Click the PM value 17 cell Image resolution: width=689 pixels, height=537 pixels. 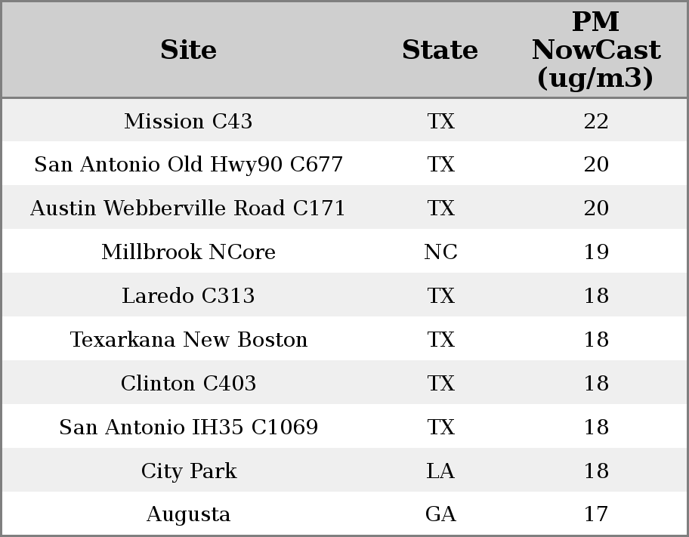click(596, 514)
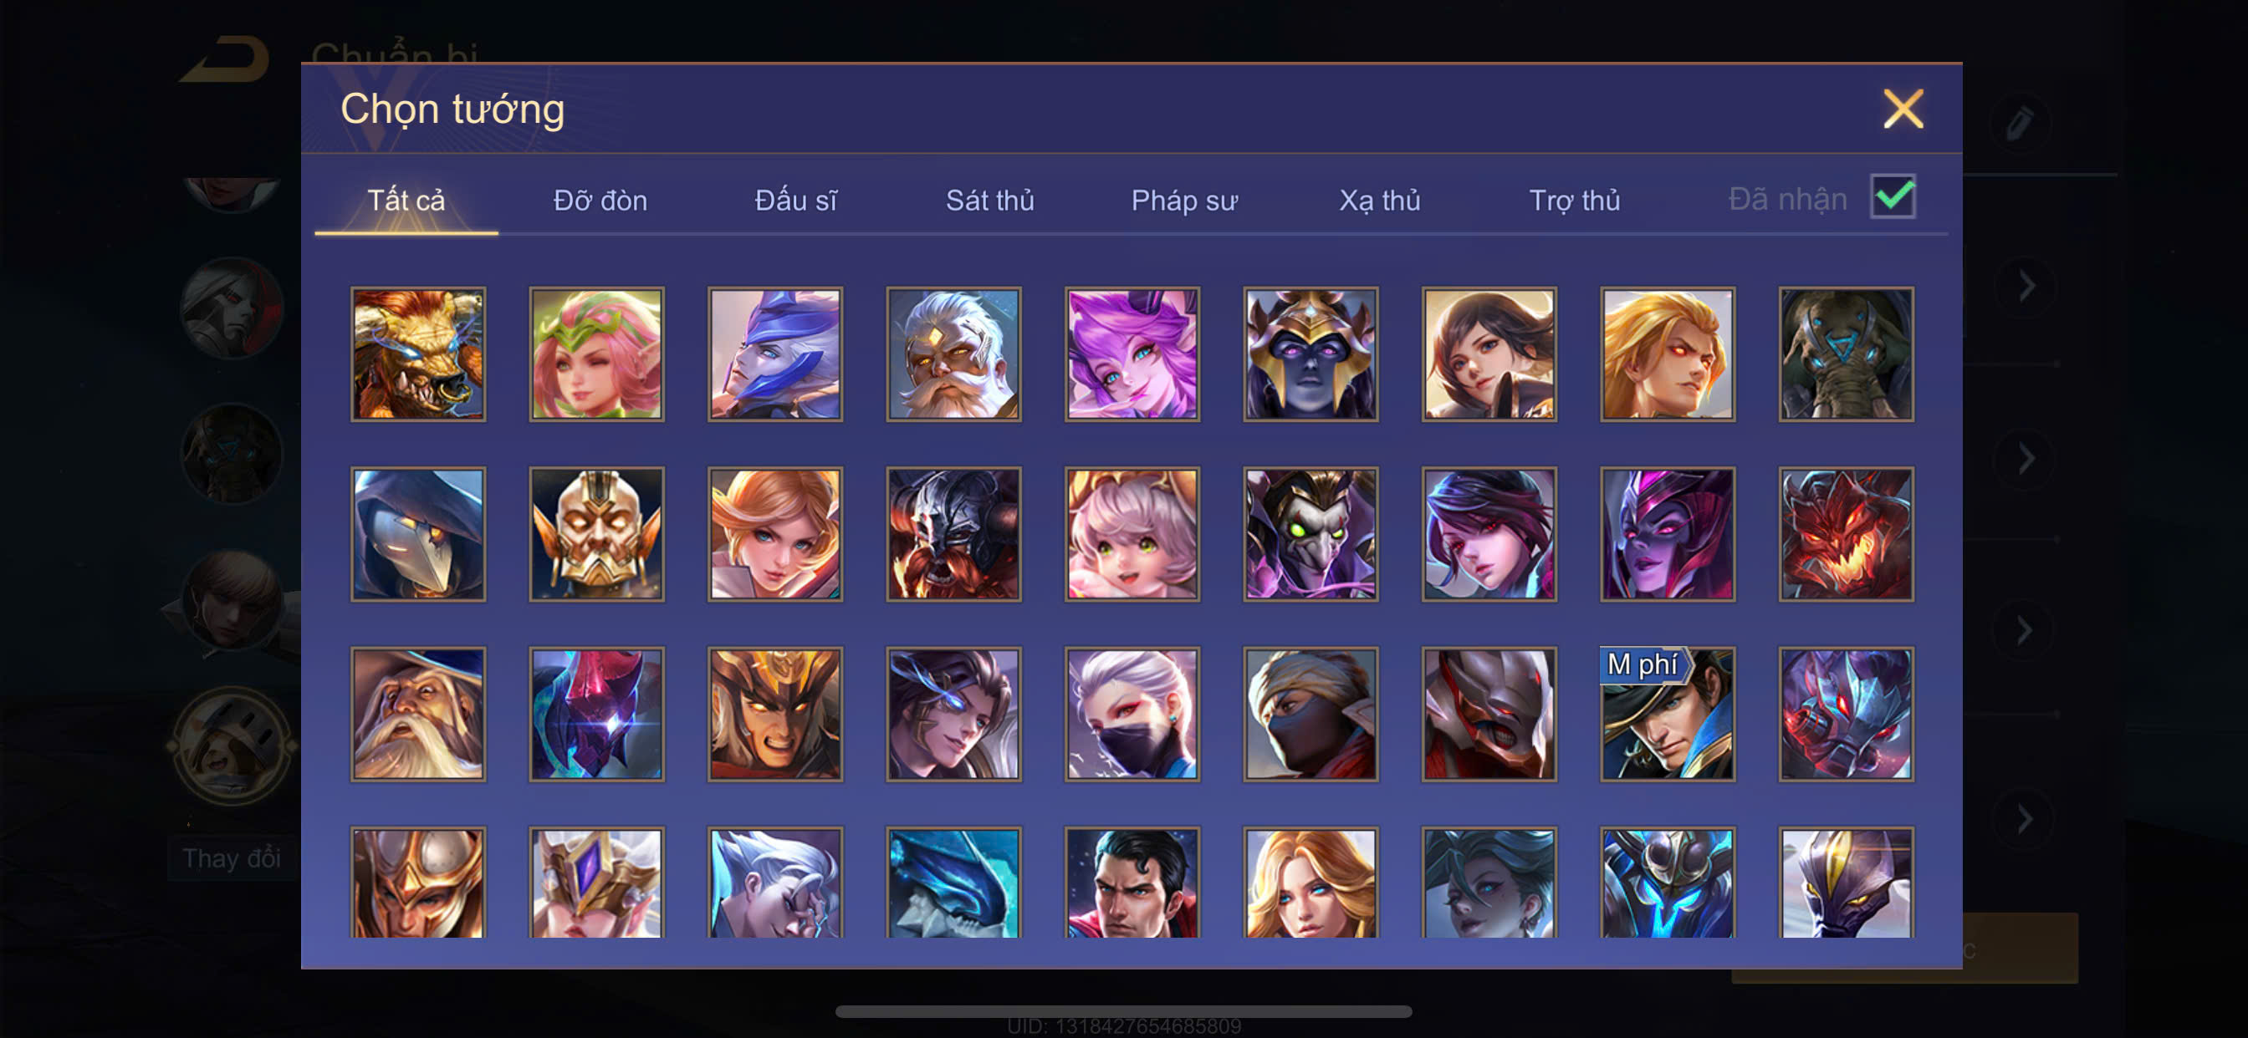2248x1038 pixels.
Task: Choose the lion beast hero portrait
Action: 418,354
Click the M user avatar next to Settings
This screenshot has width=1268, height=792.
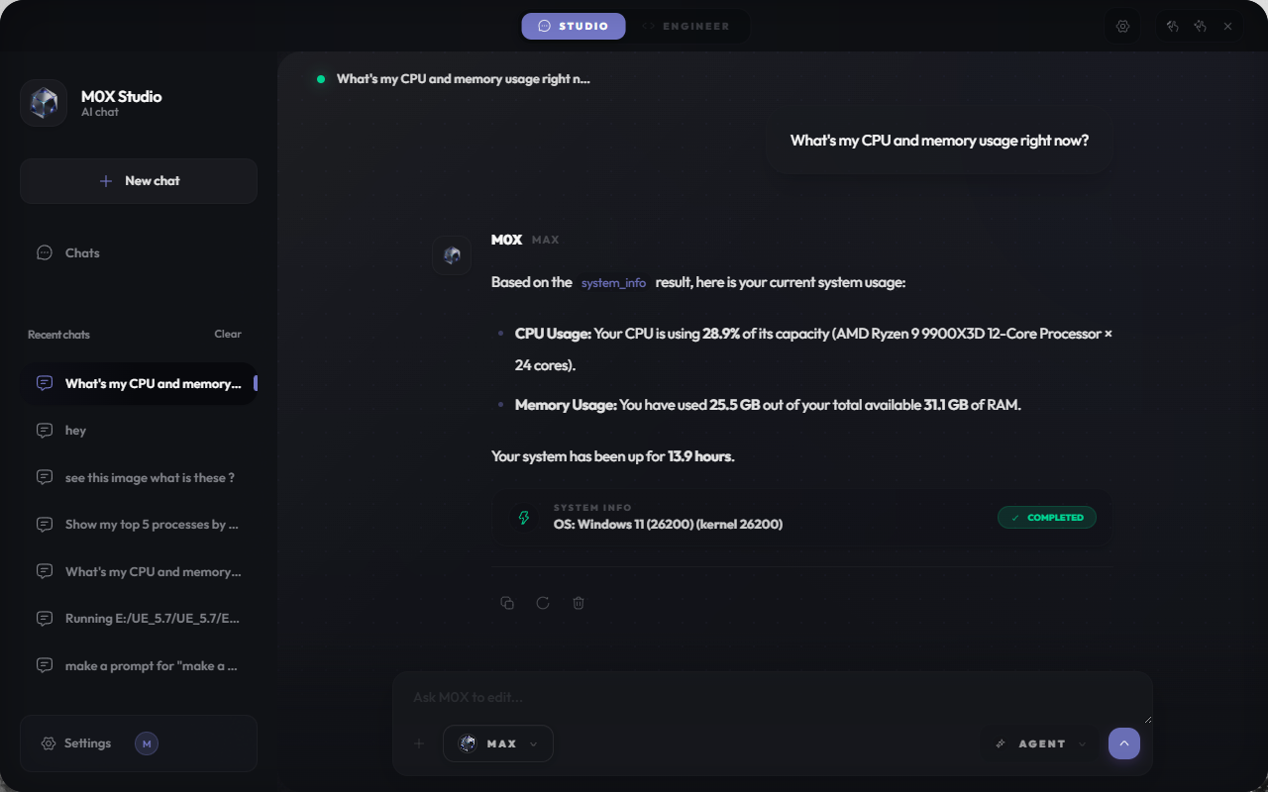coord(147,743)
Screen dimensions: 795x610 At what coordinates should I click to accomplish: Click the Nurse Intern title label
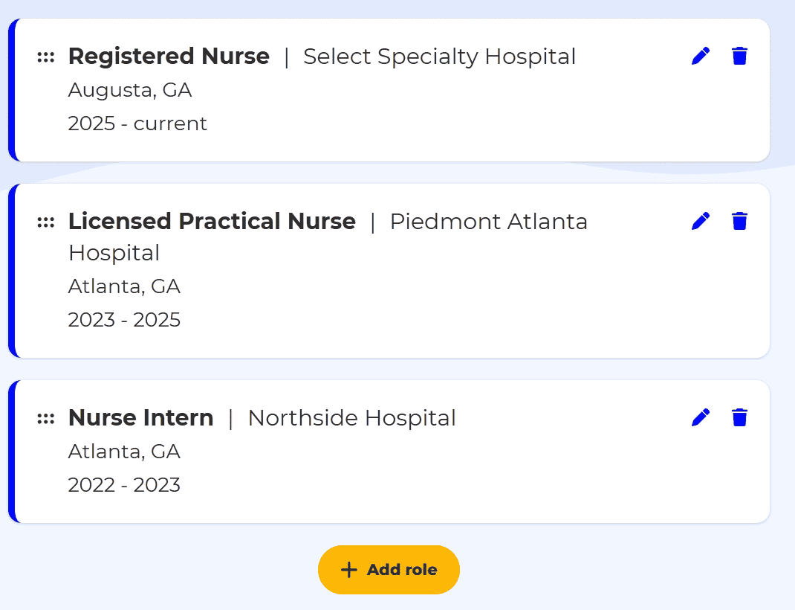[x=140, y=417]
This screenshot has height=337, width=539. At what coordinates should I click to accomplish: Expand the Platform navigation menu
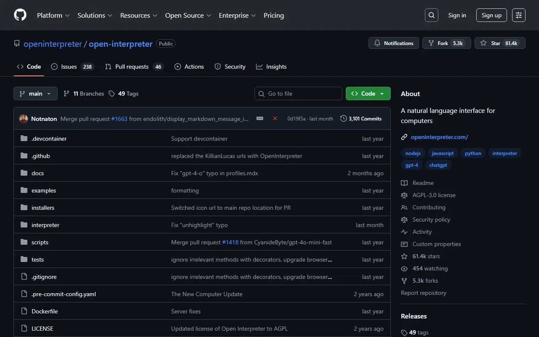pos(53,15)
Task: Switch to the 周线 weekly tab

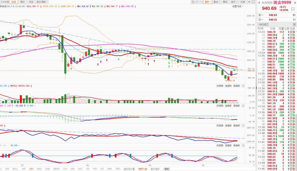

#### [Given problem]
Return each line of the listing above that contains the word "This".

#### [Task output]
This screenshot has width=1268, height=792.
This screenshot has height=337, width=539. At what coordinates should I click to accomplish: Expand the Platform navigation menu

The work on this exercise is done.